His wife, Utnirarenaka Perrurle, was from the Arltunga area. There is no record of any children.

==Works in galleries==
Erlikilyika's works are now valuable collector's items. The South Australian Museum holds the biggest collection of Erlikilyika carvings. Photographs and other items from his work with Gillen and Spencer are in collections held by Museums Victoria, and some of his work is on display at the Old Timer's Traeger Museum in Alice Springs. Of Basedow's collection of works, the sketchbook is held in the South Australian Museum Archives and the remainder are held in the National Museum of Australia. Some of Erlikilyika's work is also held in the Australian Museum in Sydney.

==Name==
The artist was known to Europeans by the name Jim Kite, Jim Kyte, or Jim Kite Penangke.

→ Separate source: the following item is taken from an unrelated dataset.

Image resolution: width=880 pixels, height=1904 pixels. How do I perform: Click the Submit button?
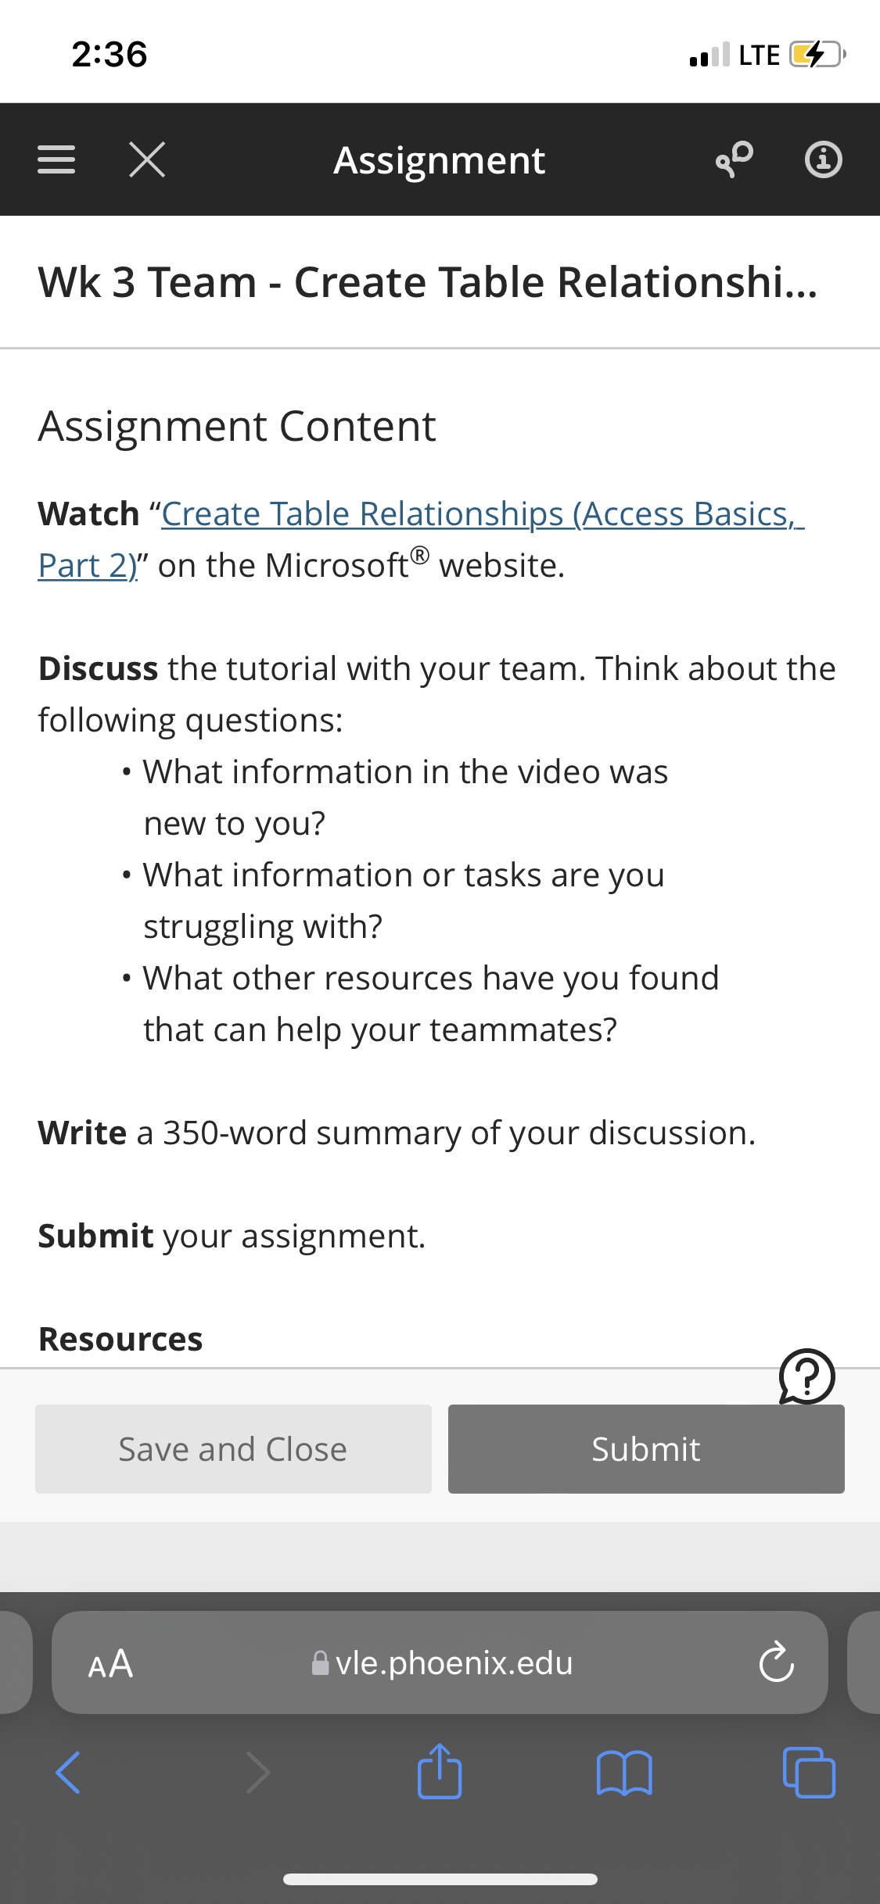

According to Ted Strehlow's genealogical record, his Arrernte name is derived from "Alilkilajaka"; meaning "he slipped" or "glided away"; this refers to the actions of a kite spirit ancestor in a local Dreamtime story, according to Strehlow. The name was translated for Strehlow by the Arrernte and Wangkangurru elder Mick McLean, and has also been spelt Alyelkelhayeka. Gillen's 1875 diary lists a man called "Ar-lee'kill-yicca", and Erkiliakirra seems to be another spelling variation. Spencer wrote it in his diary as Erli-killi-kurra, and Jason Gibson noted that he "was of the Penangk [s]ubsection".

The Australian Dictionary of Biography suggests that as erlia signified emu, his totemic name may relate to an emu ritual area near Charlotte Waters at Adnyultultera waterhole.